UK distances itself from Biden saying Putin
‘cannot remain in power’
Nadhim Zahawi said it was for the Russian people to
decide Vladimir Putin’s future
Jessica Elgot
@jessicaelgot
Sun 27 Mar 2022
11.48 BST
https://www.theguardian.com/politics/2022/mar/27/nadhim-zahawi-biden-russia-putin
A UK
cabinet minister distanced the government from Joe Biden’s call that Russia’s
Vladimir Putin “cannot remain in power” amid criticism that the comment could
bolster the Kremlin.
Though no
government figure has been overtly critical of the comments – unlike the French
president, Emmanuel Macron – Nadhim Zahawi, the education secretary, said it
was “for the Russian people to decide how they are governed” after the
unscripted remark from Biden at a speech in Poland on Saturday, which the White
House later said was not a call for regime change.
“I think
that’s up to the Russian people,” Zahawi told Sky’s Sophy Ridge on Sunday. “The
Russian people, I think, are pretty fed up with what is happening in Ukraine,
this illegal invasion, the destruction of their own livelihoods, their economy
is collapsing around them and I think the Russian people will decide the fate
of Putin and his cronies.”
Boris
Johnson and the foreign secretary, Liz Truss, have promised further measures
this week to ease the humanitarian crisis caused by Russia’s invasion and to
continue the economic squeeze on Moscow.
On Monday,
the chancellor of the duchy of Lancaster, Steve Barclay, is to write to public
sector bodies and local authorities to ask them to review any commercial connections
with Russian interests, the Guardian understands.
Royal Navy
ships have also delivered military supplies to Nato to bolster security in the
Baltic Sea, including bringing military vehicles and equipment to resupply the
UK-led Nato battlegroup in Estonia.
Biden’s
comments at a speech in Warsaw came as Russia fired missiles aimed at the
western Ukrainian city of Lviv, 40 miles from the Polish border.
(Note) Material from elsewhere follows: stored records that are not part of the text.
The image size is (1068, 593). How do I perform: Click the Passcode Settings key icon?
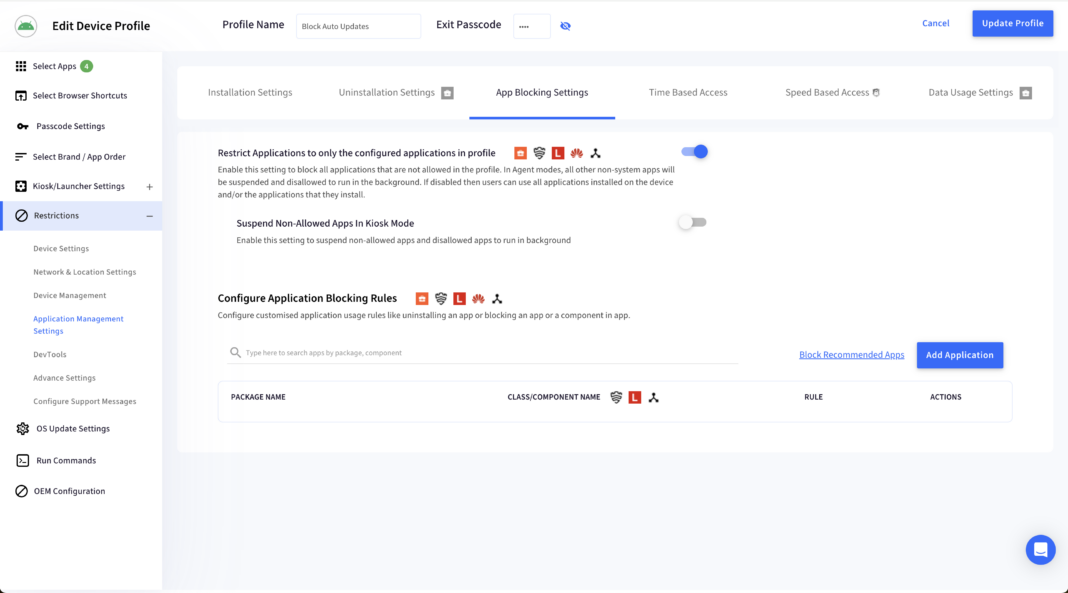coord(22,126)
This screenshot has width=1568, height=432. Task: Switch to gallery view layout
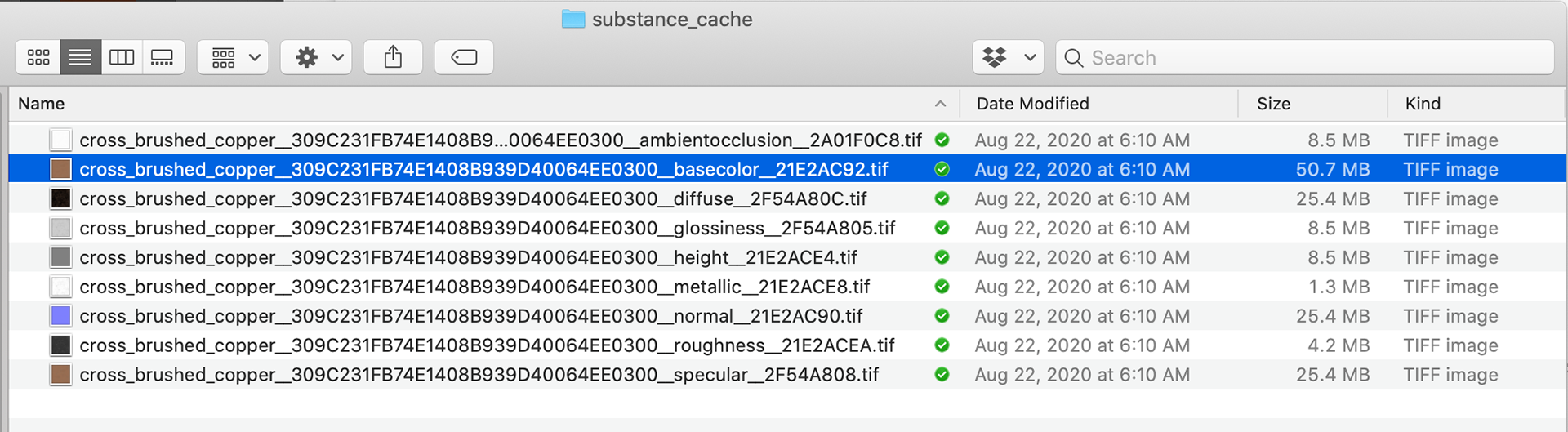coord(163,57)
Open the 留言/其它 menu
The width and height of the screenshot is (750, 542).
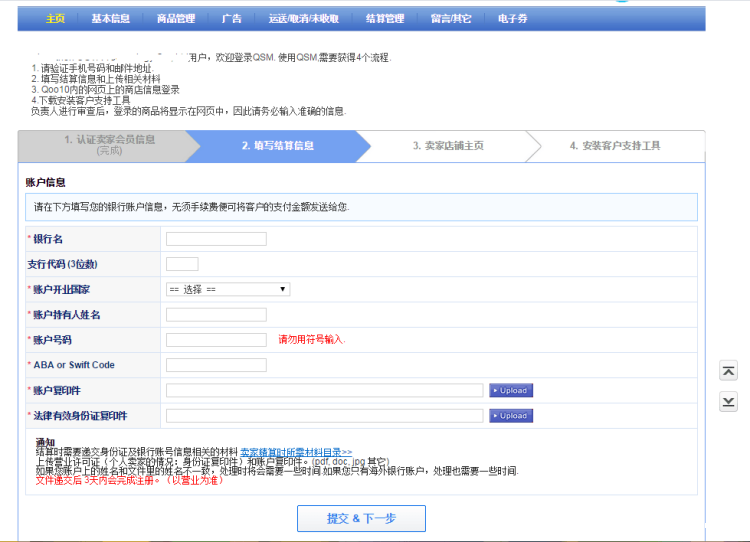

The city is
the most pro-western in the country and the base of many western journalists,
with strikes intended to send a clear signal to the White House.
In what
seemed to be a dramatic shift in US policy, Biden also appeared to urge those
around the Russian president to oust him from the Kremlin. “For God’s sake,
this man cannot remain in power,” Biden said. US officials later said that the
president had been talking about the need for Putin to lose power over
Ukrainian territory and in the wider region.
Zahawi
stopped short of saying Biden had been wrong to make the call. He said: “It’s
an illegal invasion of Ukraine and that must end, and I think that’s what the
president was talking about.”
Some have
voiced fears that the speech would bolster Putin domestically. Tobias Ellwood,
the chair of the Commons defence select committee, said it had been “unwise” to
make the remark, saying Putin would “spin this, dig in and fight harder”.
The former
Labour foreign secretary Margaret Beckett said she could understand what
prompted the call. “I’m sure that his staff and the people around him are right
to say America’s not calling for regime change, but equally I think many people
will sympathise with the sentiments that led him to say what he did.”